Winter storms, especially ice storms, frequently result in power outages because the weight of ice on trees and wires result in limbs breaking, whole trees falling over, and wires being over weighted by the ice. Now is the time to prepare for an unexpected power outage due to ice storms. Take the following measures to keep you and your family safe.
Before the Storm
- Stock up on food and water essentials. Include non-food items like toilet paper and disposable diapers.
- Get several flashlights or camping lanterns and lots of corresponding batteries. Solar lights (yard lights make great night lights for the bathroom) can be used to help maneuver in the dark.
- You will need a way to monitor the weather. Get a battery operated or hand-crank radio tuned to the emergency weather channel in your area. Remember extra batteries.
- Keep your cellular phone and other electronics you may use for communication charged. To conserve their power, keep them turned off except when you’re using them. Buying a car charger for your phone will give you an opportunity to recharge it as needed. Texting uses less power.

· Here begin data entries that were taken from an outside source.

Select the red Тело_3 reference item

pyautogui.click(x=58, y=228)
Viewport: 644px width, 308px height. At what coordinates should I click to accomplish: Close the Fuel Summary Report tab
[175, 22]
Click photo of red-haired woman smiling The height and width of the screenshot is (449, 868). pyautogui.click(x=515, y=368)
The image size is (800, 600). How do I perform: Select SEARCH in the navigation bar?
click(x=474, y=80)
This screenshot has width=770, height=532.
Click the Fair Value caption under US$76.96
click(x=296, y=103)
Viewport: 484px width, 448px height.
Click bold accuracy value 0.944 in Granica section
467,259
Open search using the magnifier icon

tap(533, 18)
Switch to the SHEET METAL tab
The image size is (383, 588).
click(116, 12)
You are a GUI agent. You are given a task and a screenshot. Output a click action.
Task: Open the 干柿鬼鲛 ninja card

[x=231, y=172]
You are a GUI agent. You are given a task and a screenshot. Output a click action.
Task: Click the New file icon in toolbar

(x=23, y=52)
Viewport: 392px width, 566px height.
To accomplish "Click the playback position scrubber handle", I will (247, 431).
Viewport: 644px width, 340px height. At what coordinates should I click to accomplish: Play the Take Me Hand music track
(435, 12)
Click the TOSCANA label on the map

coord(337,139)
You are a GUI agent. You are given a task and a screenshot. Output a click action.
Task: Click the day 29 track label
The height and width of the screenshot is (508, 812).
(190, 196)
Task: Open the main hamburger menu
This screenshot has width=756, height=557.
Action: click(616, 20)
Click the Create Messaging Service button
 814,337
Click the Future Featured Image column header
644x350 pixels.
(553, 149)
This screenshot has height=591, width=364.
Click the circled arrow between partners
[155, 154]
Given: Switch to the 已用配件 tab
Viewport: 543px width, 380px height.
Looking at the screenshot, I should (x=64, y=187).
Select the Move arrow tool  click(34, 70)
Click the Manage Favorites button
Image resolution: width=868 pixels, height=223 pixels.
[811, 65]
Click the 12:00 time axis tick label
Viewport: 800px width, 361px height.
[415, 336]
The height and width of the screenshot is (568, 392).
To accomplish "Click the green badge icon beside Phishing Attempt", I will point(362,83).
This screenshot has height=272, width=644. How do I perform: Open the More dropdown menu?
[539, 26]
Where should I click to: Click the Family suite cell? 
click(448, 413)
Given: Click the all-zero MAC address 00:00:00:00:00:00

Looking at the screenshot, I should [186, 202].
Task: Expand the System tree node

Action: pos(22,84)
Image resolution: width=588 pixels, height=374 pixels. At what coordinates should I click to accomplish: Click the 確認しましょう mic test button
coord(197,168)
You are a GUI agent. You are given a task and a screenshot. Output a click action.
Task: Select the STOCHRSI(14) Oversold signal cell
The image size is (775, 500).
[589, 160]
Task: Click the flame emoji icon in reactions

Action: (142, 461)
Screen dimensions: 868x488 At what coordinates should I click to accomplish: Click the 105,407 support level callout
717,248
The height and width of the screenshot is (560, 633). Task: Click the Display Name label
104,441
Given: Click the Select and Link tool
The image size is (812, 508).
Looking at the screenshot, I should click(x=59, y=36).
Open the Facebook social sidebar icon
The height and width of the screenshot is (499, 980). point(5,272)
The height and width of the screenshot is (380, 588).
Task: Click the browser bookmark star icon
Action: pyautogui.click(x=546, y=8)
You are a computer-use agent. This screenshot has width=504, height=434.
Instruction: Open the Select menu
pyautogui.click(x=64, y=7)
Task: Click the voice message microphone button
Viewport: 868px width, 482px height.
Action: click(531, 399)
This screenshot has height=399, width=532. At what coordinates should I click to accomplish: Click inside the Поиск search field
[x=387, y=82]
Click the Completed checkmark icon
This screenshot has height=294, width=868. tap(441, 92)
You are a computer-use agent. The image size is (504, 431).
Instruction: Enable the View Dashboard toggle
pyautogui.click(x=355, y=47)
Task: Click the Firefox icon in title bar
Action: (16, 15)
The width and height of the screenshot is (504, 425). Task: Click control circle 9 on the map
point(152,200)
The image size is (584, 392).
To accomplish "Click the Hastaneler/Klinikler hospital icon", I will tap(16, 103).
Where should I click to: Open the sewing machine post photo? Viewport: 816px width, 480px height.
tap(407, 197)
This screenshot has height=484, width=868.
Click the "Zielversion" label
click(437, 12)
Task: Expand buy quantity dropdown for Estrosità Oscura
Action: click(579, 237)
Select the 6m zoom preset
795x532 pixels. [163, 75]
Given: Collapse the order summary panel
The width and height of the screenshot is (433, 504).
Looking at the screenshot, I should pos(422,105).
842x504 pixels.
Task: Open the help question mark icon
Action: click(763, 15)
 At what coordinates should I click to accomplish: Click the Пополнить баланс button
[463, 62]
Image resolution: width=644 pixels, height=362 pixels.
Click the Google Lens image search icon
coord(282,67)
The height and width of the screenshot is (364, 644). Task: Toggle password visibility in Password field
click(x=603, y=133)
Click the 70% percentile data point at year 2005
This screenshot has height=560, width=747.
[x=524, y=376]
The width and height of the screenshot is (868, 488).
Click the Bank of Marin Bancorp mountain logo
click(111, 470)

- Before the storm season begins in your area, walk around your property looking for tree limbs hanging over power lines which may fall, cutting off power. Have them trimmed to reduce the chance that your limb is the one responsible for causing the power outage in your neighborhood.
When the Storm is Approaching
- Fill up your car’s fuel tank. Don’t let it get below 1/2 full ever. Remember that gas stations may loose electrical power and be unable to pump gas during a winter storm.
- Walk around your property looking for any items that could get destroyed, damaged or trip you when you’re walking around outside and put them in storage.
During an Ice Storm
- Stay home. Do not even go outside to the mailbox. Icy sidewalks can be the site for a major hip breaking fall. Rescue squads will be slow arriving.
- When the power goes out, telephone your local utility company to report the outage. The phone number should be located on your bill or in the telephone directory. Unless there is someone injured or there are power lines down in your neighborhood, do not call the overloaded 9-1-1.
- To make sure your water pipes don’t freeze, run a small stream of water from the faucets.
- If you have a generator, do not connect it directly to your house without the proper connections made by an electrician. Taking your house off the city’s system will prevent the power you generate from creating “feed-back” into utility lines and perhaps injuring or killing someone working to repair the line. Plug all necessary appliances directly into the generator. Heavy duty extension cords will help with this. A freezer stays cold with a 20 minute run every four hours.
- Unplug all appliances, leaving one lamp turned on. This will minimize the risk of a power surge ruining any sensitive appliances. Computers are especially susceptible to this.
- Check on any elderly neighbors. Make sure they are dressed warmly and offer to take them to your house for comfort if you find them in a dangerous situation. If help is refused, call 9-1-1.
- Be aware of the signs of hypothermia.